A teoria fundadora do Georgian Dream foi a promessa de desfazer a liderança cada vez mais autocrática do ex-presidente Mikheil Saakashvili - mas acabou substituindo-a pelo estilo opaco de Ivanishvili. Escândalos, incluindo o encobrimento dos assassinatos de dois adolescentes em Tbilisi, nos quais funcionários do Georgian Dream teriam ocultado o envolvimento do filho de um funcionário da promotoria, irritaram a população, e permanece a percepção de que muitas coisas em governo avança por meio de acordos de bastidores.

O partido seria melhor servido se parasse de demonizar tudo o que está associado a Saakashvili. O fato de Vashadze, indicado pelo partido do ex-presidente, o Movimento Nacional Unido, quase ter derrotado Zurabishvili no primeiro turno indica que a tática chegou ao fim. Além disso, os métodos de campanha polarizados que alimentam antigas queixas políticas têm o potencial de prejudicar a reputação internacional da Geórgia.

A agenda presidencial

O Georgian Dream pode se orgulhar de muitos sucessos, incluindo um acordo de isenção de visto e um acordo de associação com a UE, altas taxas de crescimento econômico (embora principalmente atribuíveis às reformas da era Saakashvili) e melhores níveis gerais de liberdade de expressão. Mas de acordo com um estudo recente do UNICEF, a pobreza permaneceu muito alta em todos os grupos demográficos de 2015 a 2017. Para a Geórgia, agora um dos mercados turísticos de crescimento mais rápido em todo o mundo, é importante que a reforma econômica, os empregos e a inflação voltem a ser o foco.

A oposição faria bem em dar a Zurabishvili uma chance e desistir de jogar lama simplista. Saakashvili continua sendo uma bênção e uma maldição para seu partido - ele é o principal impulsionador de sua coalizão, mas sem dúvida ofuscou e minou as chances eleitorais de Vashadze. No parlamento, pelo menos, deveria haver espaço para outros, especialmente se o sistema eleitoral mudar do atual sistema híbrido para um puramente proporcional, como está sendo discutido.

Sobre política externa - a principal função da presidência - Zurabishvili vai querer romper totalmente com a liderança de Saakashvili e de presidentes georgianos anteriores, propensa a conflitos.

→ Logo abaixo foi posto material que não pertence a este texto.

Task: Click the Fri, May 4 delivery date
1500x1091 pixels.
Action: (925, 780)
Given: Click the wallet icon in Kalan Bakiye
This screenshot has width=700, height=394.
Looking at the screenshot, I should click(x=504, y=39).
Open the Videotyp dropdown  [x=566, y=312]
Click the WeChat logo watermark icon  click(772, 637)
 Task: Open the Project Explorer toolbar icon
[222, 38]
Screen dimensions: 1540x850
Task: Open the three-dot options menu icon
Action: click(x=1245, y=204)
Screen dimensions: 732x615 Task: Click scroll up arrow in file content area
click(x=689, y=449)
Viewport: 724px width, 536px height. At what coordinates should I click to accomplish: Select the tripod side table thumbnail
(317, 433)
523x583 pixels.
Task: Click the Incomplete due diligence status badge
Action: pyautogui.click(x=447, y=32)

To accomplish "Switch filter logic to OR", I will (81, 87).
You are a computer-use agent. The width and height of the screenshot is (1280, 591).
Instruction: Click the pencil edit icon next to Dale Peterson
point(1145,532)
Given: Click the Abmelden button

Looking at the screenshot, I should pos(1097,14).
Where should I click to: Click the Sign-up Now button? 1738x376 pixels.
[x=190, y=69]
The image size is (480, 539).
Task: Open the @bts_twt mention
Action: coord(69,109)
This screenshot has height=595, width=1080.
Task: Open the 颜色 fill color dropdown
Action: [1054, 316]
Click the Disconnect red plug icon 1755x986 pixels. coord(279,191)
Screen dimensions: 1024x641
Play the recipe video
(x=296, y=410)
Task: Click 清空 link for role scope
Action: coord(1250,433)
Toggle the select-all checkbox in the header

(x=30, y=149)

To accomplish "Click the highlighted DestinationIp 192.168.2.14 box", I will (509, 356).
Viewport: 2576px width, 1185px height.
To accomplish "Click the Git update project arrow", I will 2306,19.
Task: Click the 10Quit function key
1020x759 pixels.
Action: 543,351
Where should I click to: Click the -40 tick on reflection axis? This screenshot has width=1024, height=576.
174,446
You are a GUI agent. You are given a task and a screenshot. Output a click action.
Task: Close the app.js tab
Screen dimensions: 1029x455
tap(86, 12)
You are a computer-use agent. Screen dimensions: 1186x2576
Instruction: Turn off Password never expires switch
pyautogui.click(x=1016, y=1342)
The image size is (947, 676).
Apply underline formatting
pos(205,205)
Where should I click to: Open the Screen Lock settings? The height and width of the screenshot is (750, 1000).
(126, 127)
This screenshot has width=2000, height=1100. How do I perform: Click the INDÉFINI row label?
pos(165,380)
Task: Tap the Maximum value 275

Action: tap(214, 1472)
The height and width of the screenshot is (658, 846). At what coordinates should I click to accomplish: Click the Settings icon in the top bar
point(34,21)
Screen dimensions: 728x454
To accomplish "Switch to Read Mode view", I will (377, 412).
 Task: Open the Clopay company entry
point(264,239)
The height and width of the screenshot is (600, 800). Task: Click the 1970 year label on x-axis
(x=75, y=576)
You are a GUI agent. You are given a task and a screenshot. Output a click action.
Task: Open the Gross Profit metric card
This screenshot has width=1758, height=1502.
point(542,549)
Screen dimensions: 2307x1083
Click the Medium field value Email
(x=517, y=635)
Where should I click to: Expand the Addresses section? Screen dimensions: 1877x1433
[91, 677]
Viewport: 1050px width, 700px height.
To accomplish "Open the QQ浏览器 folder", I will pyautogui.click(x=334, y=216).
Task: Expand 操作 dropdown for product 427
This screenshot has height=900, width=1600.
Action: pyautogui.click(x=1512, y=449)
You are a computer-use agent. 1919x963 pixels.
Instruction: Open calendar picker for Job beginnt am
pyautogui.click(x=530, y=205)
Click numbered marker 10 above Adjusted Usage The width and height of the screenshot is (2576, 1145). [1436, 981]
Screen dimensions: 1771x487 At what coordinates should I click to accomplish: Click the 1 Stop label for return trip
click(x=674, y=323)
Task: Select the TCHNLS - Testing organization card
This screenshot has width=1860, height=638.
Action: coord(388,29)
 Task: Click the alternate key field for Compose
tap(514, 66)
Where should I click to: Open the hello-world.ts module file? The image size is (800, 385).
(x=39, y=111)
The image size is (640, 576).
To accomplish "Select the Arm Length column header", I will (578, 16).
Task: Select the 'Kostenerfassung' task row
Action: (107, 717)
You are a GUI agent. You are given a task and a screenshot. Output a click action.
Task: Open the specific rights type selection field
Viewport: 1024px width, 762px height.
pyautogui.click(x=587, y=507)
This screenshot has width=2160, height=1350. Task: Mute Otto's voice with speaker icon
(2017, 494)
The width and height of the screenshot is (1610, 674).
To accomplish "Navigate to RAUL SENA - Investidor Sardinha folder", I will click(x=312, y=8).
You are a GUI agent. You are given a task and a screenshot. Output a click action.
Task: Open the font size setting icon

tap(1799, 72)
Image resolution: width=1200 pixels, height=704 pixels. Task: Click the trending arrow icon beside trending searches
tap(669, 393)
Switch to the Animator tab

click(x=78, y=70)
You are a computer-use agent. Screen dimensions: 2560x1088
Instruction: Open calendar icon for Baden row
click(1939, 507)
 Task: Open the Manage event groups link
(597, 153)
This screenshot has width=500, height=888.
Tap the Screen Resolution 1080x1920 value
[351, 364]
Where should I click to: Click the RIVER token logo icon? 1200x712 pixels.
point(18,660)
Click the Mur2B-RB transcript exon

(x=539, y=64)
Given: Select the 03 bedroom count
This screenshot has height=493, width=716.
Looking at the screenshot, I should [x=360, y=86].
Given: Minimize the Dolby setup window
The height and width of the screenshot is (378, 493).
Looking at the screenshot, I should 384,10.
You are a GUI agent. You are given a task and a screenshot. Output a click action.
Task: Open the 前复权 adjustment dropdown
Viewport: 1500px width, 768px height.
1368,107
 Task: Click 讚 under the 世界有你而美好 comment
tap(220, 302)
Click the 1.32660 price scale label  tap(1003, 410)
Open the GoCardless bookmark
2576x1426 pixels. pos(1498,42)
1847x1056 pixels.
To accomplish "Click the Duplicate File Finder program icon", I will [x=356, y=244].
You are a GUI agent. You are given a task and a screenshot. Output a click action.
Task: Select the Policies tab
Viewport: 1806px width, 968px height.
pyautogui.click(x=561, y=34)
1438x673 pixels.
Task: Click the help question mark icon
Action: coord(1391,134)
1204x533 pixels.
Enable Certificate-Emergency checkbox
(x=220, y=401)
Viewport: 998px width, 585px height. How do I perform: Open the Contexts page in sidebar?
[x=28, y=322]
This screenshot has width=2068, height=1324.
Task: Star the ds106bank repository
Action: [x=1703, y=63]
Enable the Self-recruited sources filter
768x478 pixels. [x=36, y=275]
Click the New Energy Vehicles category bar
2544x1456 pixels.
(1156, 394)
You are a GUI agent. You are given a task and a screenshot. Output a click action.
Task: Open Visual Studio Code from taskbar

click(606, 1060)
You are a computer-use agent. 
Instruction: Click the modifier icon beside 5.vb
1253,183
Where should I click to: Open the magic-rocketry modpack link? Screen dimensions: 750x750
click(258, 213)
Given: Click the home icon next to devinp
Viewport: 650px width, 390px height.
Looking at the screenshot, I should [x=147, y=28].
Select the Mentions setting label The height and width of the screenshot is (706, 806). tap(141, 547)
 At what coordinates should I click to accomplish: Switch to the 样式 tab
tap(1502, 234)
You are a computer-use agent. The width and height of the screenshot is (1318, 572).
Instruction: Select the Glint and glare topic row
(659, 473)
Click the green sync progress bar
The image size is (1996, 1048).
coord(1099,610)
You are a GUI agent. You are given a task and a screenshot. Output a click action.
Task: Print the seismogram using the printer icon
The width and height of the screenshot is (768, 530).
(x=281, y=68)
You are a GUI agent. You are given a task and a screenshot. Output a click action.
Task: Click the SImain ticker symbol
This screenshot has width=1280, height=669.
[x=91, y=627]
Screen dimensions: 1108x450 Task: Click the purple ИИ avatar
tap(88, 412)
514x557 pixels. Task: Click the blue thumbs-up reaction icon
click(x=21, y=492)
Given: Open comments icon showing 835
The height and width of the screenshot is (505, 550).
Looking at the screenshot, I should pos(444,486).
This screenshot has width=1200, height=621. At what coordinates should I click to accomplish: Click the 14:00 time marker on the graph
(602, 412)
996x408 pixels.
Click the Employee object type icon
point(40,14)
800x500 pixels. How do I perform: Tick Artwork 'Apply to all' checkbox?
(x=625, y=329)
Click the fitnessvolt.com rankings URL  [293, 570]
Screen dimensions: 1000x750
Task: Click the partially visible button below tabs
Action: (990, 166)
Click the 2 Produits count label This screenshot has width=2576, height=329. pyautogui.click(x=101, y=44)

Ela tem um histórico que indica que pode fazer isso, tendo negociado o acordo para a retirada das bases militares russas com o ministro das Relações Exteriores da Rússia, Sergei Lavrov, quando atuava como ministro das Relações Exteriores em 2005. Uma postura pragmática nas relações com a Rússia, dado seu status de proeminente desafio à segurança da Geórgia, seria conveniente.

O presidente eleito está bem colocado para continuar a trajetória pró-Ocidente da Geórgia. Mas, considerando as questões territoriais não resolvidas do país, todos devem aceitar que é improvável que atinja seu objetivo de ser membro da OTAN, mesmo a médio prazo. Além disso, Zurabishvili carece de agência de políticas como presidente para desenvolver o tipo de democracia estável e orientada para o mercado de que a Geórgia precisa. Isso cabe aos partidos e seus líderes.